Department of Cardiothoracic Surgery, Zhangzhou Affiliated Hospital of Fujian Medical University, No. 59, Shengli West Road, Xiangcheng District, Zhangzhou City, 363000, Fujian Province, China.
Immunol Res. 2024 Aug;72(4):766-775. doi: 10.1007/s12026-024-09482-9. Epub 2024 Apr 30.

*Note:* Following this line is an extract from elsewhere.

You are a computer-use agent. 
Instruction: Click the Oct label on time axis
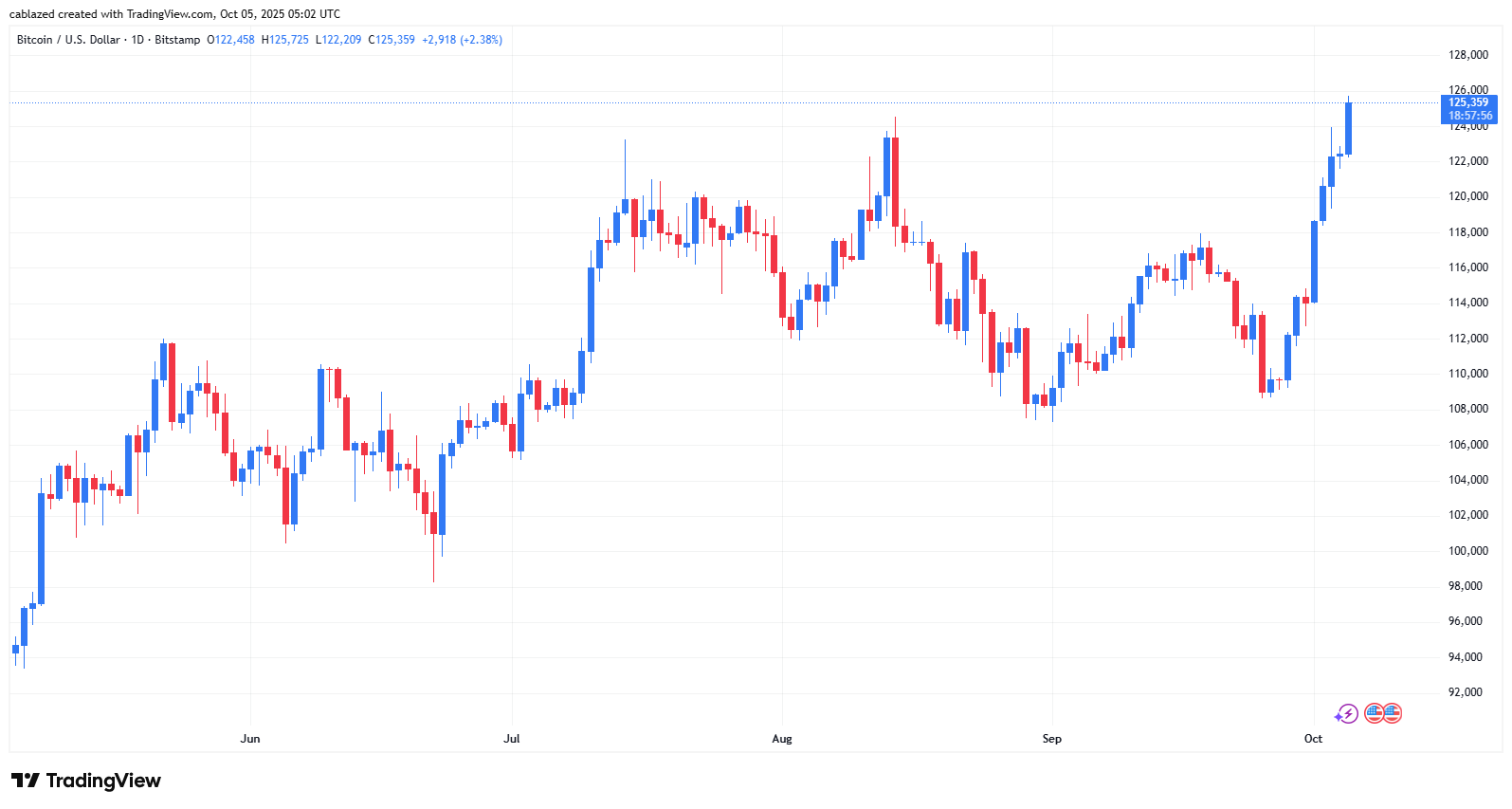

Esophageal cancer (EC) is the 9th most frequently diagnosed malignancy globally with unfavorable prognosis. Immune escape is one of the principal factors leading to poor survival, however, the mechanism underlying immune escape remains largely uninvestigated. The xenograft mouse model and EC cell-CD8 cytotoxic T lymphocytes (CTLs) co-culture system were established. Immunohistochemistry, qRT-PCR or western blot were employed to detect the levels of long non-coding RNA (lncRNA) FOXP4-AS1, PD-L1, USP10 and other molecules. The abundance of T cells, cytokine production and cell apoptosis were monitored by flow cytometry. The viability of CTLs was assessed by Trypan blue staining. The binding between FOXP4-AS1 and USP10 was validated by RNA pull-down assay, and the interaction between USP10 and PD-L1, as well as the ubiquitination of PD-L1, were detected by co-immunoprecipitation. The elevation of FOXP4-AS1 in EC was associated with decreased CTL abundance, and upregulated PD-L1 facilitated CTL apoptosis in EC. FOXP4-AS1 accelerated EC tumor growth by decreasing the abundance of tumor infiltrating CTLs in vivo. FOXP4-AS1 inhibited the viability of CTLs and facilitated the cytotoxicity and exhaustion of CTLs. In Kyse 450 cell-CTL co-culture system, FOXP4-AS1 suppressed the viability and abundance of CTLs, and inhibited EC cell apoptosis via PD-L1. Mechanistically, FOXP4-AS1 regulated the ubiquitination of PD-L1 through deubiquitinating enzyme USP10. FOXP4-AS1 promoted CTL exhaustion and EC immune escape through USP10-stabilized PD-L1. HIGHLIGHTS: PD-L1 facilitated CD8 T cell apoptosis in EC. Upregulated FOXP4-AS1 promoted EC tumor growth by inhibiting the viability and facilitating the cytotoxicity and exhaustion of tumor infiltrating CD8 T cells. FOXP4-AS1 suppressed the viability and abundance of CD8 T cells through USP10-mediated deubiquitination of PD-L1.
食管癌(EC)是全球第 9 大常见恶性肿瘤,预后不良。免疫逃逸是导致不良生存的主要因素之一,但免疫逃逸的机制在很大程度上仍未得到研究。建立了异种移植小鼠模型和 EC 细胞与 CD8 细胞毒性 T 淋巴细胞(CTL)共培养系统。采用免疫组织化学、qRT-PCR 或 Western blot 检测长链非编码 RNA(lncRNA)FOXP4-AS1、PD-L1、USP10 等分子的水平。通过流式细胞术监测 T 细胞的丰度、细胞因子的产生和细胞凋亡。采用台盼蓝染色法评估 CTL 的活力。通过 RNA 下拉实验验证 FOXP4-AS1 与 USP10 的结合,通过共免疫沉淀检测 USP10 与 PD-L1 的相互作用以及 PD-L1 的泛素化。EC 中 FOXP4-AS1 的升高与 CTL 丰度的降低有关,上调的 PD-L1 促进 EC 中 CTL 的凋亡。FOXP4-AS1 通过减少体内肿瘤浸润 CTL 的丰度促进 EC 肿瘤生长。FOXP4-AS1 抑制 CTL 的活力,并促进 CTL 的细胞毒性和耗竭。在 Kyse 450 细胞-CTL 共培养系统中,FOXP4-AS1 抑制 CTL 的活力和丰度,并通过 PD-L1 抑制 EC 细胞凋亡。机制上,FOXP4-AS1 通过去泛素化酶 USP10 调节 PD-L1 的泛素化。FOXP4-AS1 通过 USP10 稳定的 PD-L1 促进 CTL 耗竭和 EC 免疫逃逸。要点:PD-L1 促进 EC 中 CD8 T 细胞凋亡。上调的 FOXP4-AS1 通过抑制肿瘤浸润 CD8 T 细胞的活力和促进其细胞毒性和耗竭来促进 EC 肿瘤生长。FOXP4-AS1 通过 USP10 介导的 PD-L1 去泛素化来抑制 CD8 T 细胞的活力和丰度。